Actually, I’m having a hard time coming up with my list.  I think that I’m distracted by hunger because I just started to list “Cinnamon Life Cereal”….

I’ve had several bad days recently–no sleep, a cold, work-related stress.  I have a picture that perfectly expresses my mood.  It’s a picture of my roommate from freshman year in college, Grace* (*not her real name).  She was in the middle of what we called an “all-weeker” (instead of an “all-nighter”) during finals week.  I’ve never sympathized with Grace more than this past week.  I’ve wanted to give the whole world the bird.

Grace, I feel your pain.

Mama Mia — Day 10

Today I am grateful for mothers.  Specifically, I am grateful for my mother.  She’s a pretty darn good mother.  My sister and I turned out well.  We’re kind, responsible, competent women.  My biggest issue is that I tend to put a lot of people into the category of “Idiots”.  Matt might argue that I have more issues than that, but I think that is idiotic.

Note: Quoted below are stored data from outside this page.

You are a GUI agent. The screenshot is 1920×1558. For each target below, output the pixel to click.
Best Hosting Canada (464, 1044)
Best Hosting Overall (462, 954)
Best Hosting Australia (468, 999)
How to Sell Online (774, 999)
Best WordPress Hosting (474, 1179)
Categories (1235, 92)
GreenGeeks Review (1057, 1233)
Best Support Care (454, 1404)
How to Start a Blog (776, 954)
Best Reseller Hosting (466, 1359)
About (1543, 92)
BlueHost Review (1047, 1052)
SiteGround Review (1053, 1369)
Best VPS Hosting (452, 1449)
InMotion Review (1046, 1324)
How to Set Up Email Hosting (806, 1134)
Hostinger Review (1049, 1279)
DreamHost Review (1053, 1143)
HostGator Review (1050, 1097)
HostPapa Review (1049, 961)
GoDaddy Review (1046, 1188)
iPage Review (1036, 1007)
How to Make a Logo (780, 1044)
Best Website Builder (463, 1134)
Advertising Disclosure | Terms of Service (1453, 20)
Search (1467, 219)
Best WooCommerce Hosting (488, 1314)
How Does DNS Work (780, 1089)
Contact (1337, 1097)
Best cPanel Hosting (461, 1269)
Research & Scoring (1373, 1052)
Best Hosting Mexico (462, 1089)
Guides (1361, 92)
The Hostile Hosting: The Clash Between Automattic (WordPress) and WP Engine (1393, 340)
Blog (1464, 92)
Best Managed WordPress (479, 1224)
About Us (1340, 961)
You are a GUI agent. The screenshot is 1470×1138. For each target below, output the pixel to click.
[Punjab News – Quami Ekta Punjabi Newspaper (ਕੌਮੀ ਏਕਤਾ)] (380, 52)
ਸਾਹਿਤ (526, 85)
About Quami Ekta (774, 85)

I am especially grateful that she taught me that I shouldn’t take myself too seriously.  She is the kind of mother that won’t be mad at her daughter at all for posting this picture of her in a blog.  A picture that she hates.  She will laugh and laugh and say, “I’m not going to take myself so seriously!”  Cause that’s the kind of mother she is.

I love this picture.  She was 17 at the time, competing in a beauty pageant.  And I love to think about her that young, that carefree, that bold.  Go, Girl!  You are as beautiful today as you were at 17.